In Turkey, students are admitted into universities through a nationwide test. After the students take the test and receive their scores, they submit a list of choices of the institutions and programs they want to attend to a nationwide center which places them to one of their choices. This placement is a result of not only the test score of the student but also the relative scores of all other students who made the same choice across the country.
Getting into a university programme is a highly competitive process, often called a race, which requires a high investment on all fronts, in terms of the hours students spend studying after school and taking practice tests to prepare for this one big exam; in terms of the money spent on the part of the families since the students often attend extra courses at the weekends or take private lessons to do better on the exam, and in terms of the focus in the classroom in high schools since all the attention is geared towards getting the students better prepared for this exam during their last year.
The result is generally twofold: a tired student body entering into university life and a considerable number of students who are placed into programmes, and therefore into professions and futures, that they do not like to begin with.
The tired student body entering into university life is a factor which reduces the quality of higher education when students get into university after one or two years of intense, non-stop studying. Especially if they come to study in a city where they won’t live with their families for the first time, they often end up going out and enjoying life without enjoying the educational experience that they have worked so hard to attain. They mostly study just to pass exams; although they are clever and can do better, they have high rates of inattendance and read almost nothing outside of the minimum assigned for their class.
Of course this cannot be said for every university student. There are some very motivated students in higher education. As I don’t have statistics, I cannot give an exact number about the rate of students who are placed into programmes they don’t like. However, from the informal conversations I have had with students over the course of the years, I know that the number is far greater than many academics would like to admit. The number is also enough to make teaching a challenge.
In the short term, this process results in an unmotivated student body, disconnected from the classroom, uninterested in the topic they study. In the medium term, it creates a body of fresh graduates out of higher education who don’t know what to do in life. In the long-term, it causes a part of the population being unhappy with their jobs and their lives.
Since changing departments or universities is very difficult (which means either you have to retake the test or you try to get a good GPA to qualify for a transfer to another department, which in itself is difficult since the process is only open to students with a good GPA, something a student is not likely to have when he/she does not like his/her department or if a student applies for a double major which again has the GPA requirement) and since the investment to start over is too high, the students are stuck in their majors.
Teaching intensively in the classroom, it’s been a huge problem for me trying to reach out to these students, engage them, attract their interests and feel that I am able to teach them something about the substance. I am not in a position to suggest solutions to this nationwide problem. However, I must find ways of reviving my class atmosphere when I have such a group of students.
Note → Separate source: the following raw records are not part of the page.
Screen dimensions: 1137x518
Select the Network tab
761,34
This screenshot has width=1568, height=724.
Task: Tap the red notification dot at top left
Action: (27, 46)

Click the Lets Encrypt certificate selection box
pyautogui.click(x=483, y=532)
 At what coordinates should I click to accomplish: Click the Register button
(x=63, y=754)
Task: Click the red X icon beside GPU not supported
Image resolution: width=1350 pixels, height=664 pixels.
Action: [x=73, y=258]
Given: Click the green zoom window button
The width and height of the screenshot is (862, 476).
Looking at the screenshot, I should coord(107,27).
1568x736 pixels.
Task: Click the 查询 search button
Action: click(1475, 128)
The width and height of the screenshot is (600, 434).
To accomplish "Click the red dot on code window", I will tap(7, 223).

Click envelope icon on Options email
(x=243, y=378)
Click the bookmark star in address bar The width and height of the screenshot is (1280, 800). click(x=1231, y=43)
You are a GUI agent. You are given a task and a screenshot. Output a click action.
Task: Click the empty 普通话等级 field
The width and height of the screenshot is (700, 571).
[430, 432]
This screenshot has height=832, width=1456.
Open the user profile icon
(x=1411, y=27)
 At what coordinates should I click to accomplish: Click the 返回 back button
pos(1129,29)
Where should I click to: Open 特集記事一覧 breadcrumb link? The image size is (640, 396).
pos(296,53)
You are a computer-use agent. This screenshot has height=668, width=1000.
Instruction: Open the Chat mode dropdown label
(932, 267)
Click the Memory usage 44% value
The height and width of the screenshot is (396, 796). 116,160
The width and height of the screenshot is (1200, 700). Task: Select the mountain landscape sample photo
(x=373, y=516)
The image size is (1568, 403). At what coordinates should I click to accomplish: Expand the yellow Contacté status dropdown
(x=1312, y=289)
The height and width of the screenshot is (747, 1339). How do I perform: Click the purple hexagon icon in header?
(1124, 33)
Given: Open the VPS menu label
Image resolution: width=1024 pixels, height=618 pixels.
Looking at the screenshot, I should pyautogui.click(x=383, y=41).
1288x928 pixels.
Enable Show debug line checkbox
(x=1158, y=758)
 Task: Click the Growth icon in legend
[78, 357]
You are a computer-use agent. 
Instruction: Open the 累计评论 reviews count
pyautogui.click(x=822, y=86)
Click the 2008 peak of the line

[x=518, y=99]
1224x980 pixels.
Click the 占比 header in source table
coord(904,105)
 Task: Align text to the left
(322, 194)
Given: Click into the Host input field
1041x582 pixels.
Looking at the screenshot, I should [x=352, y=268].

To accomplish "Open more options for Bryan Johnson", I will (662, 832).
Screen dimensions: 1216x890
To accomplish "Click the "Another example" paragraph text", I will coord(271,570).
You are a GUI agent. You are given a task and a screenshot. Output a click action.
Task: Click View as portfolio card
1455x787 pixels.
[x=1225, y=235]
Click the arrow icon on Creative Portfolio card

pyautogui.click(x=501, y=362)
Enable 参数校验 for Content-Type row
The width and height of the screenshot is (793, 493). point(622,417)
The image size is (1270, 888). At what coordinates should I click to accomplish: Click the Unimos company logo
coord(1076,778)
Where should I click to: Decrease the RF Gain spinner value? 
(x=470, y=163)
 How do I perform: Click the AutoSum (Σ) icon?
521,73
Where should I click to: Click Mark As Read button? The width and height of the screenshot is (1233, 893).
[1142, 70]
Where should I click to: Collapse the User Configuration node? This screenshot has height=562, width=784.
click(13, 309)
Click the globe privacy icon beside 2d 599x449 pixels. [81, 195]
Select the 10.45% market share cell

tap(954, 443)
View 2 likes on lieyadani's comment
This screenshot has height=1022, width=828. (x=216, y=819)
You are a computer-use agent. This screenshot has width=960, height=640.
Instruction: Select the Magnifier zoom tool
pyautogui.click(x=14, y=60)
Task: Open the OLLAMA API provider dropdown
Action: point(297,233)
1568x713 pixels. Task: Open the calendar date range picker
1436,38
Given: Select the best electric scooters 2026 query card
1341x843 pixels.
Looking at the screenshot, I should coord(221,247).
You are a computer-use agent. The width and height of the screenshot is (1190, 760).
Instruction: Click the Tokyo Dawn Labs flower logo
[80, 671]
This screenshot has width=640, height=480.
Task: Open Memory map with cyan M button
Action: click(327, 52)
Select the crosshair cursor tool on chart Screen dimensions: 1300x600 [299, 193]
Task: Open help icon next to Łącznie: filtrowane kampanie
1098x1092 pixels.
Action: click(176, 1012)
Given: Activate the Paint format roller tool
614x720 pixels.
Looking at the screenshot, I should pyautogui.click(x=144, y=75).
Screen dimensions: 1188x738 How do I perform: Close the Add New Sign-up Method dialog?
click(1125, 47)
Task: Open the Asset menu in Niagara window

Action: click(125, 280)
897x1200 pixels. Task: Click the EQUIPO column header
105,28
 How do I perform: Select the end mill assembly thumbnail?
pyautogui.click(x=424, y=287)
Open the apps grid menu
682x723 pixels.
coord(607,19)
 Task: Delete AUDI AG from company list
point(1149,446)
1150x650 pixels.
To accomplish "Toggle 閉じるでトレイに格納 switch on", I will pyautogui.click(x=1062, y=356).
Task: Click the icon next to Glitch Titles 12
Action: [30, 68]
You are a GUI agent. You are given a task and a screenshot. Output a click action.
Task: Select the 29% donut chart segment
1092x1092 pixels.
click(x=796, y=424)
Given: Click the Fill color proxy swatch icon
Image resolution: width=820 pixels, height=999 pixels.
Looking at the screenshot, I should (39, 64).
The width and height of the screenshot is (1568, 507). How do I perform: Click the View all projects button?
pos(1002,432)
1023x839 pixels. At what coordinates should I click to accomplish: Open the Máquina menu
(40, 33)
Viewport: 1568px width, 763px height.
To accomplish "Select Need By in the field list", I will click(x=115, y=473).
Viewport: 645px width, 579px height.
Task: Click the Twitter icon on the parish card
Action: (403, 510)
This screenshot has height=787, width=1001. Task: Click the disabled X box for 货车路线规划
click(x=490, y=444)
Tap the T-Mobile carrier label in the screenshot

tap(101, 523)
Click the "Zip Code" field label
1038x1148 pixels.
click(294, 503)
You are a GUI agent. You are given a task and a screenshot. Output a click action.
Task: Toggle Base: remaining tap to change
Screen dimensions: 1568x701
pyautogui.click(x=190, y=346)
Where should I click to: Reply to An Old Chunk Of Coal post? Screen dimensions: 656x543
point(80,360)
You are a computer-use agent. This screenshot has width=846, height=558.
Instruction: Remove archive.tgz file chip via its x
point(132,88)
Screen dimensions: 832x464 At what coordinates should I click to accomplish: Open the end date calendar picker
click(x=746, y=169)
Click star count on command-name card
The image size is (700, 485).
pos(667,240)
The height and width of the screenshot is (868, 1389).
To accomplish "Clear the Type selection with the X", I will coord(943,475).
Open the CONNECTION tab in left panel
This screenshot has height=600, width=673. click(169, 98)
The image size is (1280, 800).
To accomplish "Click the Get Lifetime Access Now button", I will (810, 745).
Linking topics with the everyday lives of the students is one way of engaging them. Group work asking students to deal with the topics among their peers and using teaching methods which include material such as films, cartoons, and songs which the students find easier to relate to is also important.
Since I teach international relations, doing the above is not difficult, as events of international politics are on the news everyday. I wouldn’t know what to do if I were teaching a different topic not so closely related with our everyday lives.